Напоследок Матильда ловко поправляет платочек в верхнем кармане и отстраняется, чтобы дать Конти пройти.
Вилла «Беллосгуардо» за несколько часов потеряла все, что так расхваливал рекламный проспект мадам Лилианы, — привлекательность заповедного уголка. Посреди центральной аллеи с открытым багажником стоит «альфа ромео» следственной бригады; чтобы пропустить машину Конти, ее приходится отогнать в сторону. На шоссе у ворот — «скорая помощь» и патрульная машина карабинеров, неизвестно как узнавших о происшествии. Ведущую к флигелю боковую аллею перегораживает автомобиль с римским номером, а впереди него, почти вплотную, — еще один, ярко сияющий на солнце желтой крышей и боками. Вторая машина хорошо знакома Конти, это его собственная; ею обычно пользовалась Луиза, когда он был на службе.
Кроме того, в великолепном саду перед виллой он видит лимузин Де Витиса, за рулем которого все еще сидит терпеливый Луиджи, малолитражку судебно-медицинского эксперта, профессора Липпи, и армейский грузовичок.
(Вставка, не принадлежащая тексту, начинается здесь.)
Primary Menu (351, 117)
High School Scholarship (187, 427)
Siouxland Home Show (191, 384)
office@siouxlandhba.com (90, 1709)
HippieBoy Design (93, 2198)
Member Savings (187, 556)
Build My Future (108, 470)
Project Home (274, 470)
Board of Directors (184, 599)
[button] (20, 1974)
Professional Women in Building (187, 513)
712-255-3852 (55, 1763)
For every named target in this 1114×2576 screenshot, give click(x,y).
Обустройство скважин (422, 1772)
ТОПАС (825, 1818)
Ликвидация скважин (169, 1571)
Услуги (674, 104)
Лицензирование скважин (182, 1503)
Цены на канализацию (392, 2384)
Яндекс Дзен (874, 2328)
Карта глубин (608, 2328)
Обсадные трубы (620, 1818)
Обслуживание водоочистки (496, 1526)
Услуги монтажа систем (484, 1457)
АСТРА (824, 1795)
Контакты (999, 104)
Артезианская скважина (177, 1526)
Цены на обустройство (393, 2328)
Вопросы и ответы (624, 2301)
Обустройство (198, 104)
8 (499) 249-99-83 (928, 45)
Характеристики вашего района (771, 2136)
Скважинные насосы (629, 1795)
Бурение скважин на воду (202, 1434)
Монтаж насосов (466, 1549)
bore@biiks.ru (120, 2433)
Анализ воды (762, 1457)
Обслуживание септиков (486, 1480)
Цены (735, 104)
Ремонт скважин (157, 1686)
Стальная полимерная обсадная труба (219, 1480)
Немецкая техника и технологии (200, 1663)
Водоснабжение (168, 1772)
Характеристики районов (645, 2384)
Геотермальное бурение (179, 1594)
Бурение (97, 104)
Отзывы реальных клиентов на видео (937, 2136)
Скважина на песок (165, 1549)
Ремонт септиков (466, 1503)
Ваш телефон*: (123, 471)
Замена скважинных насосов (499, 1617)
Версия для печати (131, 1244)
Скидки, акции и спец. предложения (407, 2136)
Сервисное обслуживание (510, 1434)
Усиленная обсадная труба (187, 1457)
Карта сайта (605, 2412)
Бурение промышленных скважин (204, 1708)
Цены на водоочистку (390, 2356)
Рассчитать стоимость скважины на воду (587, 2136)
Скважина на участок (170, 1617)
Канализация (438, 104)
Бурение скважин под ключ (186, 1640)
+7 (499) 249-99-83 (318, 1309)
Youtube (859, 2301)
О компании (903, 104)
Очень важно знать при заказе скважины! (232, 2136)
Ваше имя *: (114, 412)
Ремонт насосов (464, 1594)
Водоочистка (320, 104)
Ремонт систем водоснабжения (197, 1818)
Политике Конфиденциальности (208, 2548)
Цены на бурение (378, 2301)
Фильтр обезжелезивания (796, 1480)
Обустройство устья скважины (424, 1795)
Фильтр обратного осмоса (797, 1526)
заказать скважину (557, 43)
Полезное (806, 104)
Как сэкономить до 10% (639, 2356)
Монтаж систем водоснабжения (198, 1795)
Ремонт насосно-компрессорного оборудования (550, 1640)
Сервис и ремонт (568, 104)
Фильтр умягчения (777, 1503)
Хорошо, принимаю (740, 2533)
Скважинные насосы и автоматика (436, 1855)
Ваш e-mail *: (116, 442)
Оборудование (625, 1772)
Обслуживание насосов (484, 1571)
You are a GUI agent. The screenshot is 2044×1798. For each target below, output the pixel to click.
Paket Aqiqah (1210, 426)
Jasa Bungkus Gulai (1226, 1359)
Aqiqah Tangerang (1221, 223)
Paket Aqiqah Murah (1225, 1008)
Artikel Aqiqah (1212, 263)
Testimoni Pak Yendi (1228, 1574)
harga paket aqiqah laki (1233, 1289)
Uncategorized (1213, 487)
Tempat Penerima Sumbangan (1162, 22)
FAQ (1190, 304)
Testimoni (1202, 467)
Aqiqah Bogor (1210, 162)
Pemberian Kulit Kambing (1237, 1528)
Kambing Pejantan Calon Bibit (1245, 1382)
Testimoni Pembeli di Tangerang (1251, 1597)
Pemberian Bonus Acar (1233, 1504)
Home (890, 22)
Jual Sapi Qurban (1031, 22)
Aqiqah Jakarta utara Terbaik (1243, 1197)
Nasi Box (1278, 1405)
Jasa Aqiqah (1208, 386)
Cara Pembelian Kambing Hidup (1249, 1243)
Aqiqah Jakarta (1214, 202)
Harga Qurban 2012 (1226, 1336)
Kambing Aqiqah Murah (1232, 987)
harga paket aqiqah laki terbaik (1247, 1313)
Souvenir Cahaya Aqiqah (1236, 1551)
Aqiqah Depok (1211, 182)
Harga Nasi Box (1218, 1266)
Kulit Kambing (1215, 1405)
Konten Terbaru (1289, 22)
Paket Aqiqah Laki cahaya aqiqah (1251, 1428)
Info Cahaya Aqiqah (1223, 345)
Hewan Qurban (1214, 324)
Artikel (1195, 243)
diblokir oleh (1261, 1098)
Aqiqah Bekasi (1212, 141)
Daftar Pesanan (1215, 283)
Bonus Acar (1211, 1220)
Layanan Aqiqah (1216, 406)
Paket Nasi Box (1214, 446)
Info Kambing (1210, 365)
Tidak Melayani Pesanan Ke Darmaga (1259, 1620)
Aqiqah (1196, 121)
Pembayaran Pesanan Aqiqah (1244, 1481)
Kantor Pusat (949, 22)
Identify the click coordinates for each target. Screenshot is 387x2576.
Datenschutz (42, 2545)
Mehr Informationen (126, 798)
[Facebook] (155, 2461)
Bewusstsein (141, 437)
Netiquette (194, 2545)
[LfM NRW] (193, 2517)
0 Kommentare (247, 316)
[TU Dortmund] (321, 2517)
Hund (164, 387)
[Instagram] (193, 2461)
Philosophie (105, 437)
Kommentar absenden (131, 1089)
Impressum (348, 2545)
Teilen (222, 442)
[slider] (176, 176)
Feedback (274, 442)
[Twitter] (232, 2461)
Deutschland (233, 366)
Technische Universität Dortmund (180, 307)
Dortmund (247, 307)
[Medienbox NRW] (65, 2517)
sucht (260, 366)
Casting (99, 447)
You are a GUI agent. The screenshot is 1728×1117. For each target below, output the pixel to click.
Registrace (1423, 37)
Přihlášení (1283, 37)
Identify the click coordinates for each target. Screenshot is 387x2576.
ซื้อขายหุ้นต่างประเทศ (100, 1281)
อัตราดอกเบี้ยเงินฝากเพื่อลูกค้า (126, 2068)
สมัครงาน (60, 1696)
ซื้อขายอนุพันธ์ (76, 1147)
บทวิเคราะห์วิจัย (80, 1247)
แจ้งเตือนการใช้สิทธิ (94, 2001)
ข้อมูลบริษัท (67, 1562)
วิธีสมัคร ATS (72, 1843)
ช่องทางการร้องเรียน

Конти быстрым шагом направляется в дом, заходит в столовую и видит прокурора, с горестным видом сидящего в кресле стиля рококо. Де Витис смертельно бледен, руки у него трясутся, верхняя губа судорожно подрагивает в такт невнятному бормотанию. За дверью слышен голос заместителя министра, который объясняет кому-то, что он тут совершенно ни при чем, понятия не имеет, что здесь произошло, он просто ехал к Де Витису по делам службы. Когда Конти появляется на пороге, Каррерас обращается к нему решительным тоном человека, привыкшего находить выход из гораздо более затруднительных положений:
— Вот скажите, доктор Конти, скажите им, что я приехал повидаться с прокурором… Верно ведь? Вспомните, мы говорили с нами по телефону, это легко проверить, я звонил с заправочной станции «Эссе», которая сразу за башней Леричи, расскажите все, что знаете, тут вышло недоразумение. Проясните эту досадную ситуацию — я приехал по дедам и влип в такую скверную историю. У меня в кармане приказ о вашем назначении, как раз это я и собирался здесь обсуждать, вот, смотрите сами… — предъявляет ему бумагу, словно неопровержимое алиби.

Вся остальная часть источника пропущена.